Prey detection by SES. (A and B) Tracks of seals tagged with high-resolution sonar and movement tags in (A) Peninsula Valdes, Argentina, and (B) Kerguelen Islands. Tracks are colored by daily counts of PrCAs inferred from distinctive acceleration transients. (C) Example of a dive profile with true PrCA and fake PrCA intervals. (DF) Prey detection behavior during the 20 s preceding each prey capture attempt. Each line summarizes between 3,093 and 20,146 PrCAs for an individual seal (n = 25). (D) Proportion of PrCAs for each seal with above-threshold pointing angle changes in 1.6-s bins synchronized to the prey strike. Pointing angle changes comprise changes in heading and/or pitch, and the 1.6-s interval is approximately the duration of one swimming stroke. The threshold was chosen from a comparable number of randomly selected fake PrCAs for each seal (dashed red lines). A high proportion of pointing angle changes 5 to 8 s before the strike indicate the likely detection distance. This is supported by the swimming behavior prior to the strike (E and F). Being denser than seawater, tagged seals glide on descents and stroke on ascents. When seals are ascending 20 s before a PrCA (E), swimming activity, parameterized by the root-mean-squared of the lateral acceleration averaged over 1.6-s bins, is initially high but seals often switch to gliding 4 to 8 s before the strike. Conversely, if seals are initially descending (F), they begin stroking just before the strike. In both cases, gliding prior to the strike increases stealth. See ESM for individual animal data.
Fig. 2.
Fig. 2.
Female elephant seals employ different capture tactics for individual and schooling prey. (A and B) Echogram displaying individual (A) or schooling prey (B) insonified over successive sonar pings. The horizontal axis shows the time relative to PrCA start in seconds, and the vertical axis shows the distance from the sonar tag in meters. The color scale indicates echo-to-noise ratio (ENR) on a dB scale. (C and D) Pitch (rotation around the left-right axis), roll (rotation around the longitudinal axis), and heading (rotation around the dorso-ventral axis) angles showing prey-dependent approach tactics, illustrated by a schematic representation of SES orientation.
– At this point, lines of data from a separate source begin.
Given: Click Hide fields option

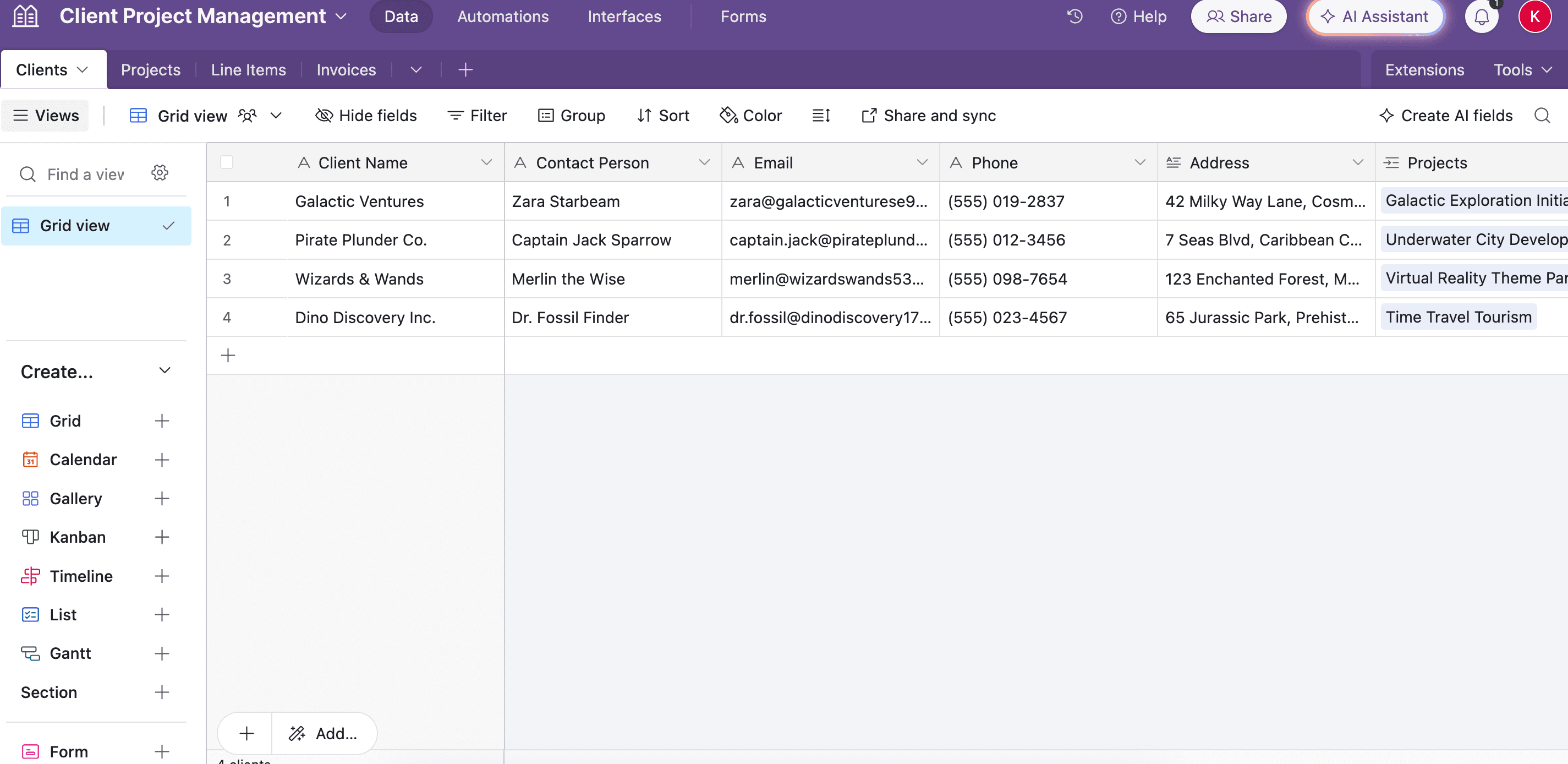Looking at the screenshot, I should [366, 116].
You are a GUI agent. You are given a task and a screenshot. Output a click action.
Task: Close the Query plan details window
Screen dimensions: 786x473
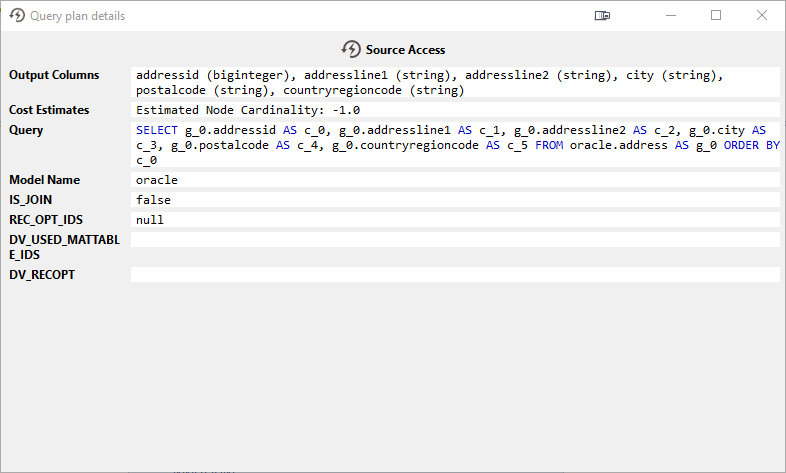coord(762,16)
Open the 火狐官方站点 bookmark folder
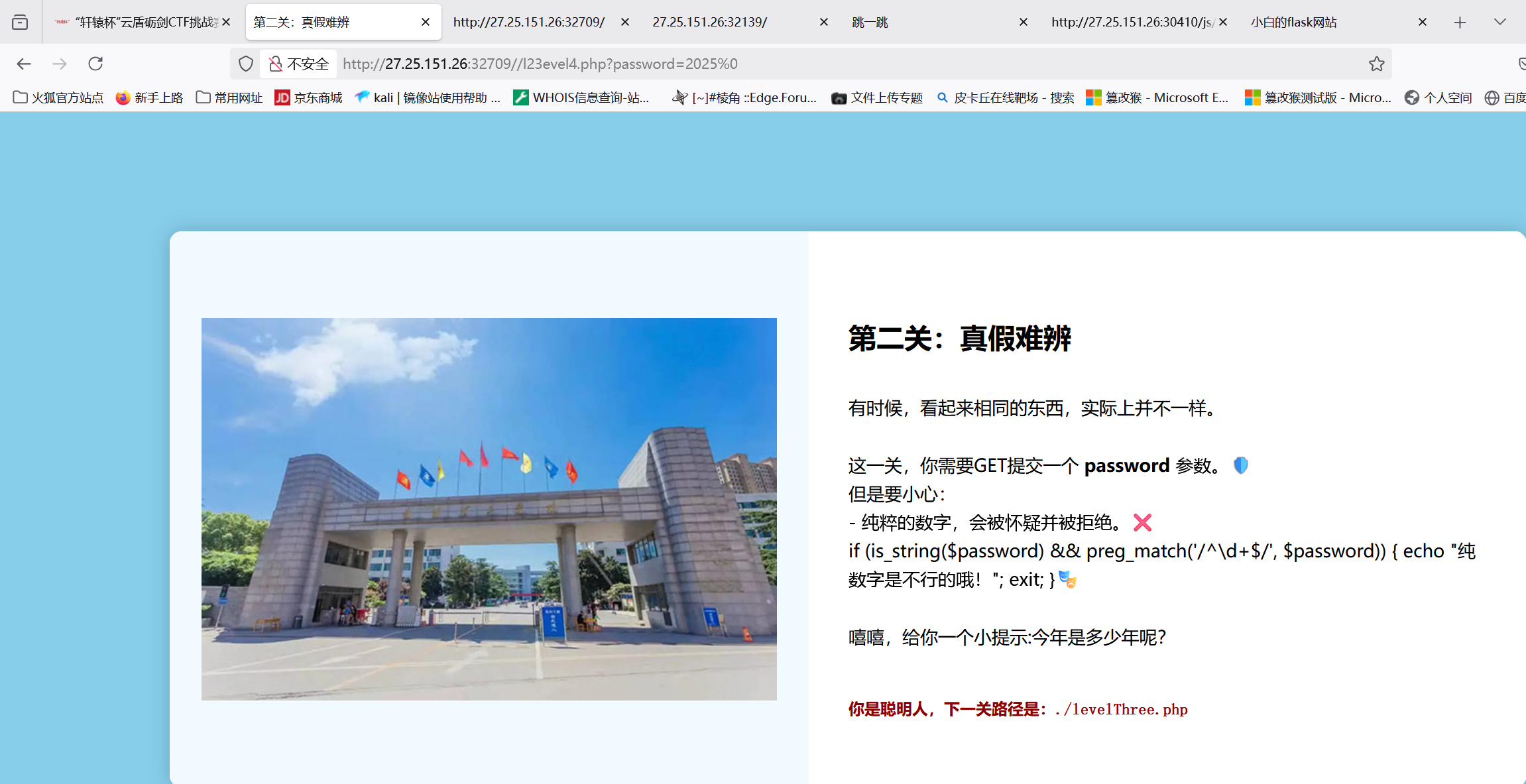The image size is (1526, 784). tap(58, 98)
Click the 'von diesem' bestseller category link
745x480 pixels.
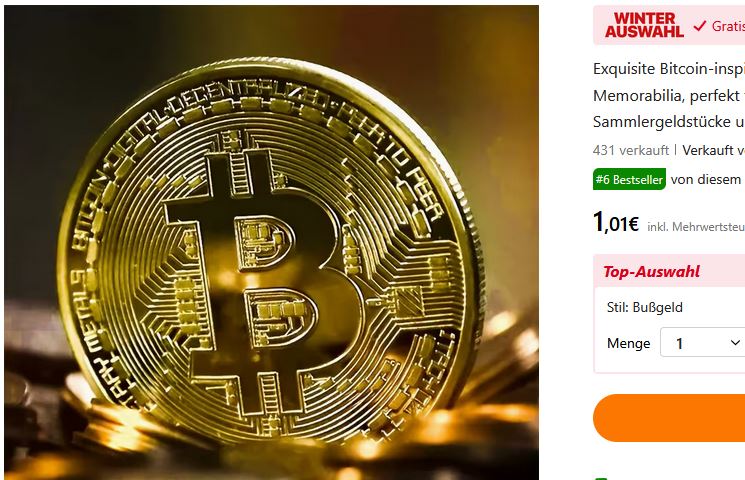pyautogui.click(x=706, y=179)
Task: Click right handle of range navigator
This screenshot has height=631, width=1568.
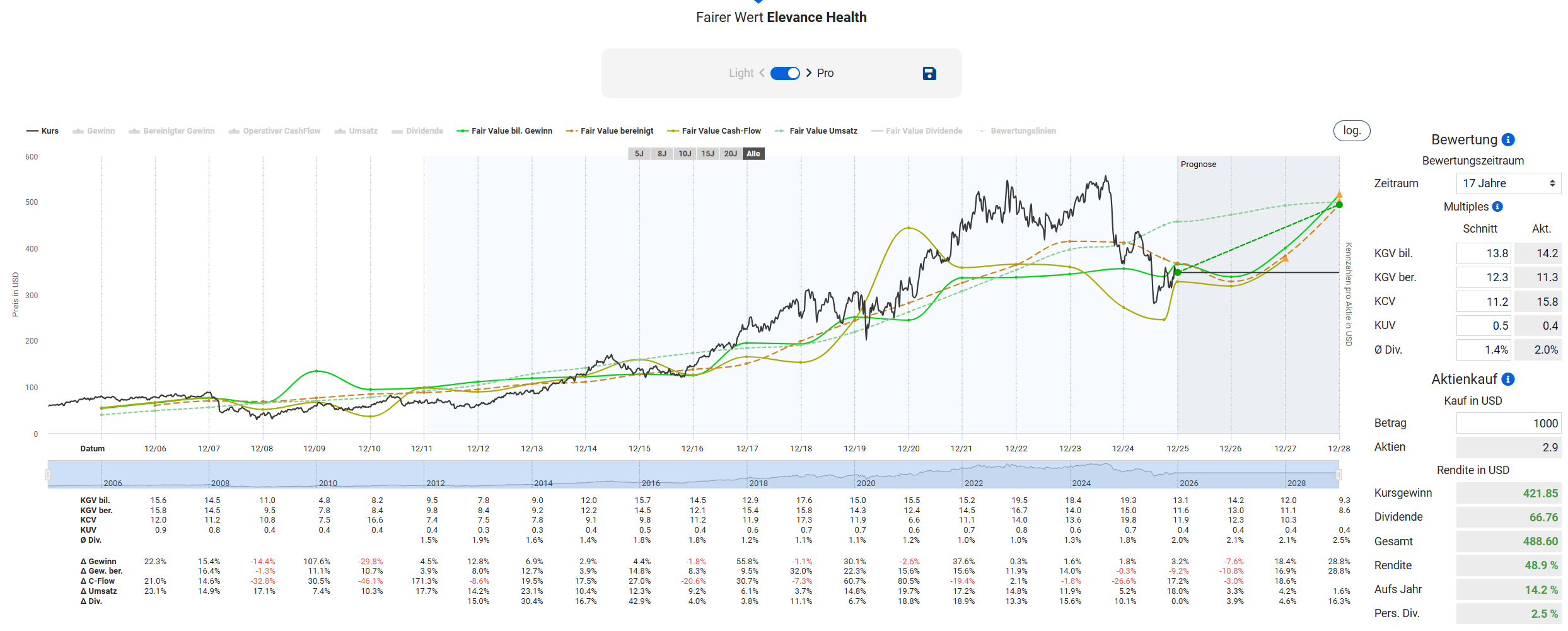Action: 1339,474
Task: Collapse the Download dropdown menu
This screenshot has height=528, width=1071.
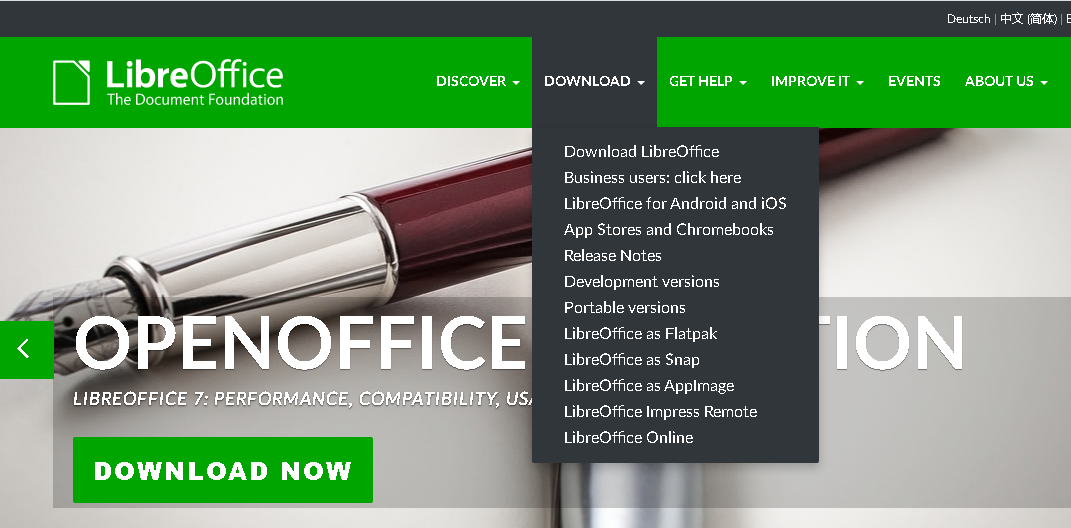Action: tap(594, 81)
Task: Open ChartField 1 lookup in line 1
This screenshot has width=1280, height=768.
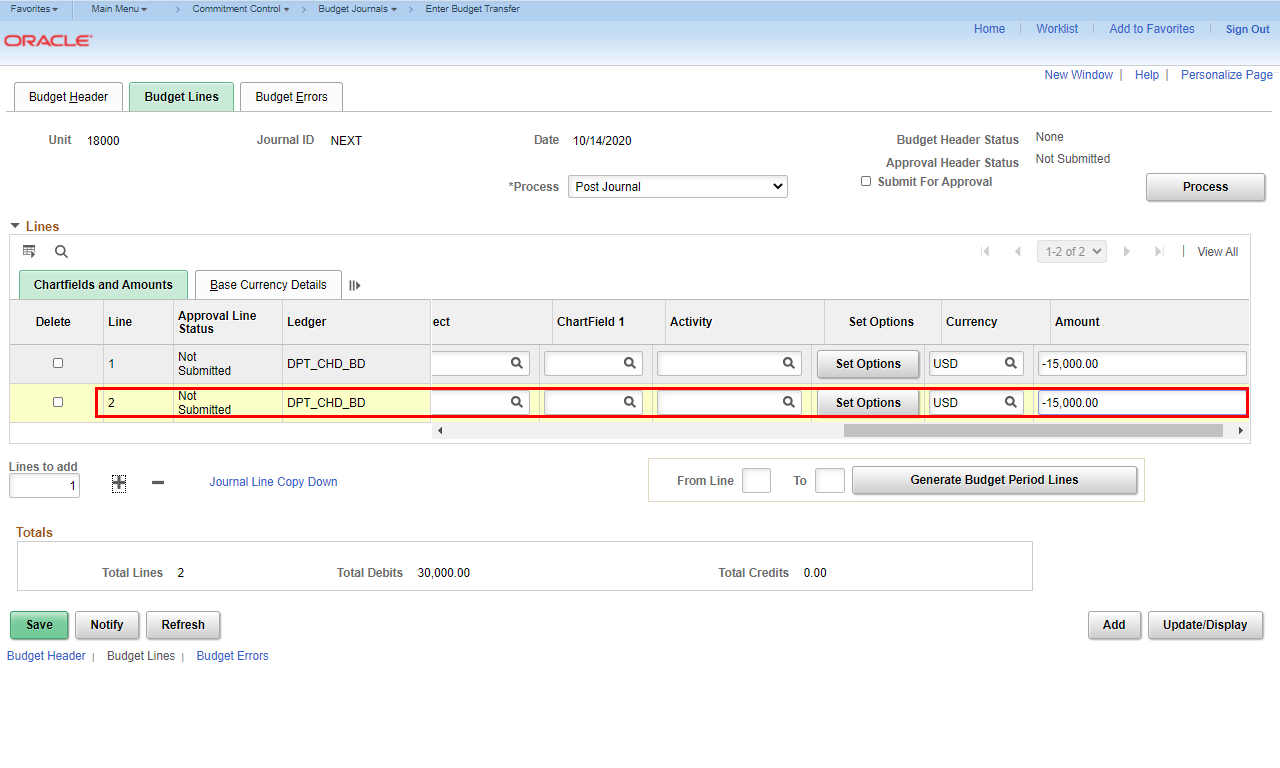Action: click(x=630, y=364)

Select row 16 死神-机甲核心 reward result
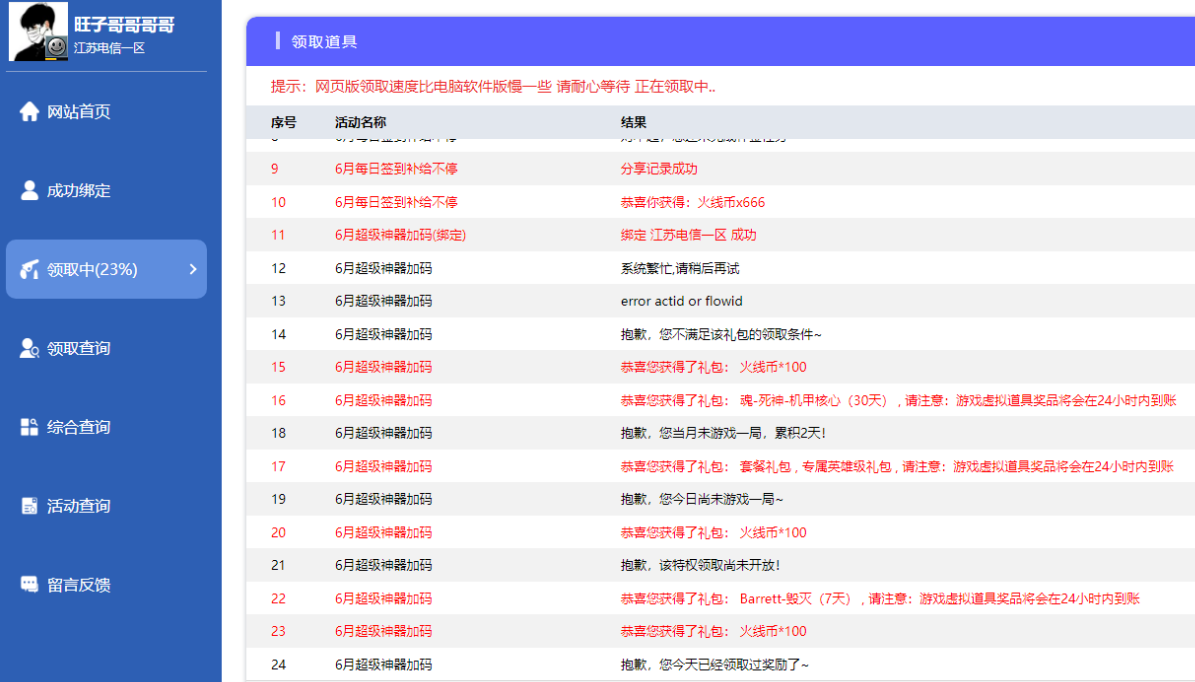897,400
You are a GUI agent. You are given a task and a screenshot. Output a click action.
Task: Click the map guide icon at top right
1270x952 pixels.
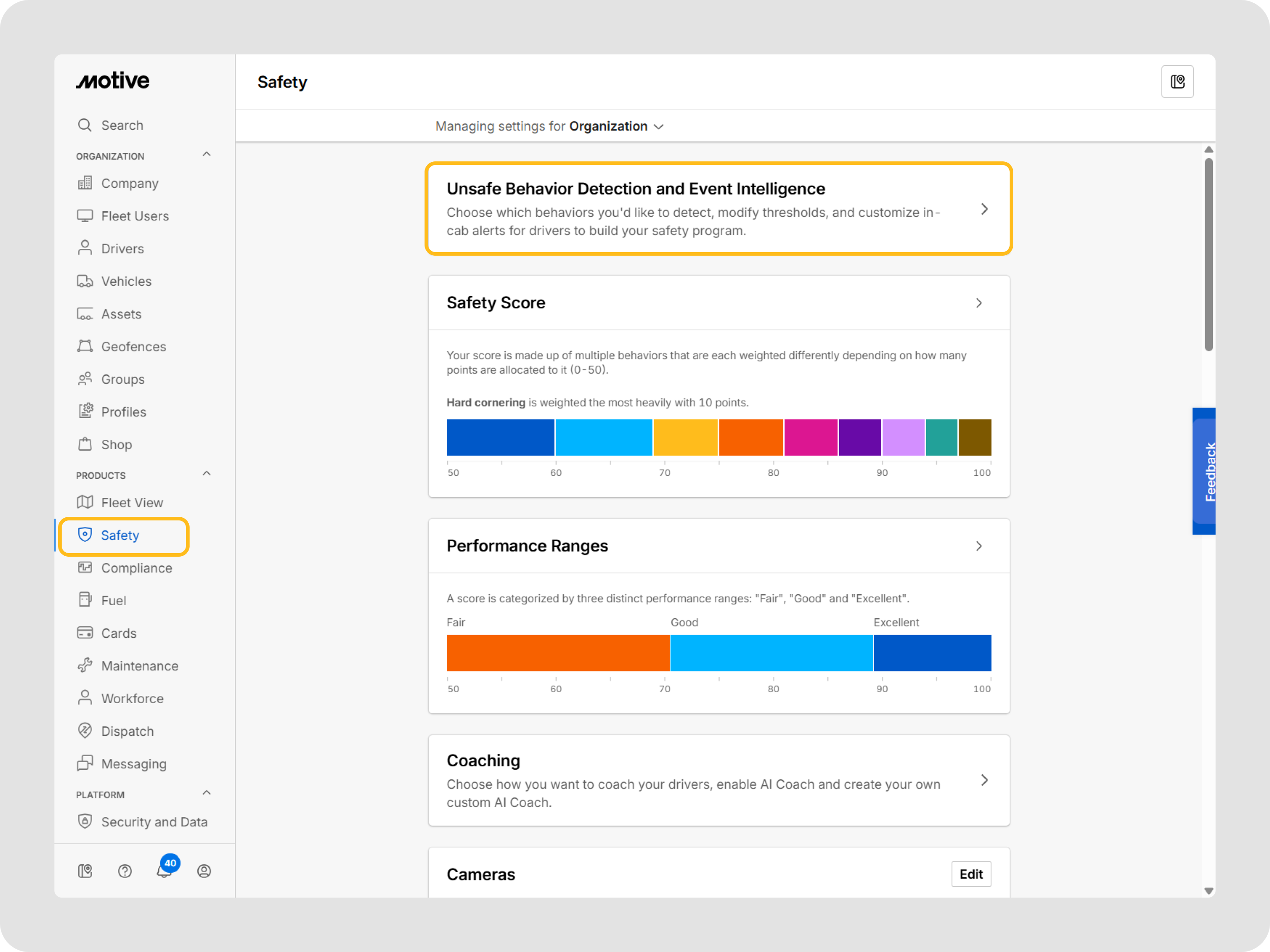point(1177,82)
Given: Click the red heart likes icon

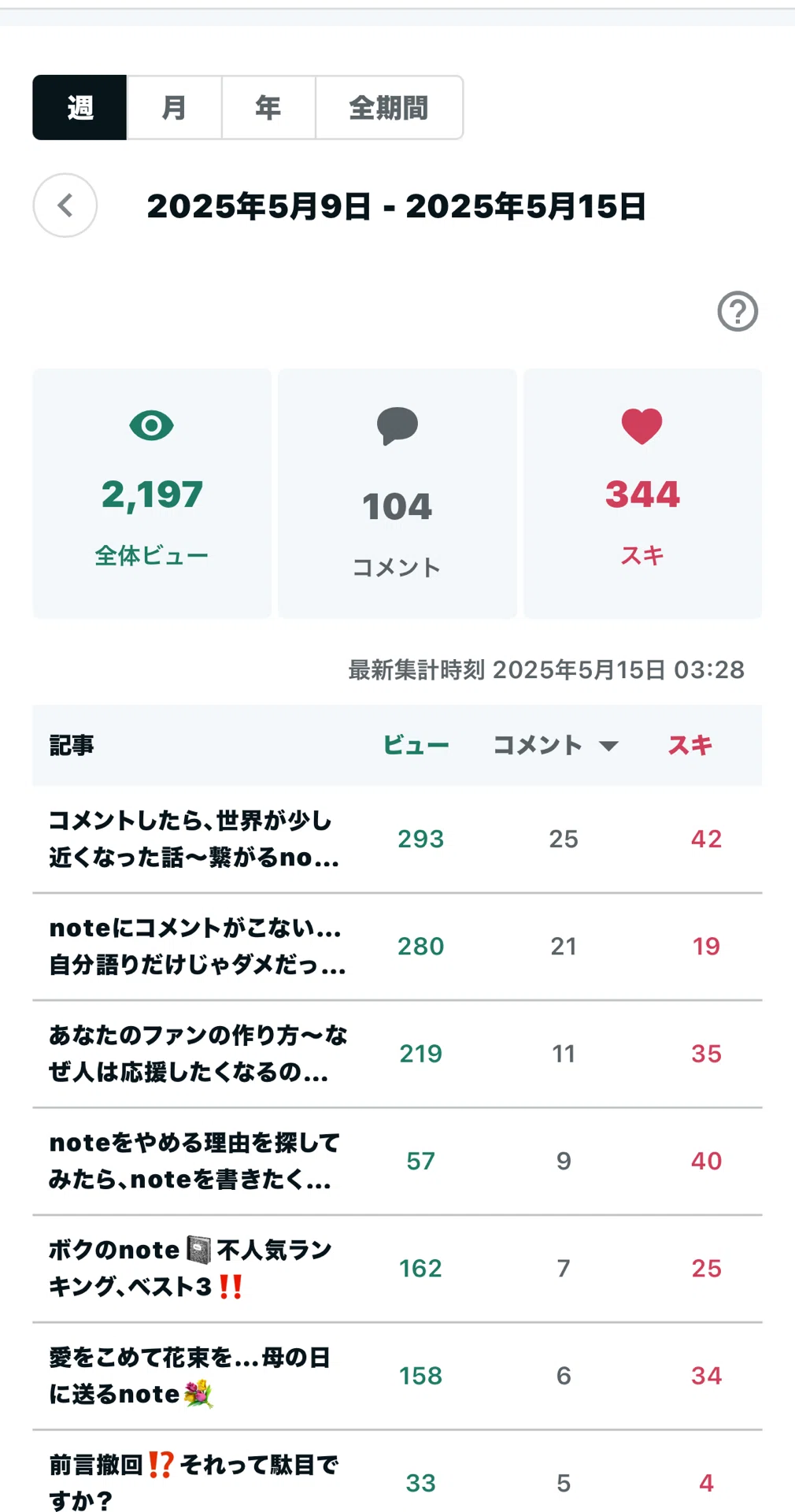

When approaching individual prey, SES generally maintained a fixed horizontal posture, while when approaching schooling prey, some SES consistently made an upward backflip maneuver.
Fig. 3.
Fig. 3.
Ecological significance of early prey detection. (A) Schematic representation of a female Southern elephant seal with estimated prey detection range, scaled with the seal body size. (B) Required prey density to achieve the same prey encounter rate with varying detection distance. The dotted and dashed lines show the estimated detection distances for a reactive forager and for a SES, respectively. The gray shaded region represents the apparent prey density of SES based on observed attack rates and travel distance; details of the calculation are given in the Materials and Methods section “Search volumes”. The blue arrow shows the estimated mesopelagic biomass obtained by dividing the total predicted biomass (4) by the approximate volume of the mesopelagic. Only a portion of this biomass is suitable SES prey. The red arrow shows the minimum biomass density needed if SES had a prey detection range of 0.7 m. While SES attack rates are consistent with the predicted mesopelagic resources, a reactive forager would require two orders of magnitude higher prey density to achieve a similar rate. (C) and (D) Daily averaged apparent prey densities for each seal, i.e., attack rate per (25 m)3 searched, are relatively constant along their far-ranging foraging tracks, indicating a stable widely distributed food resource.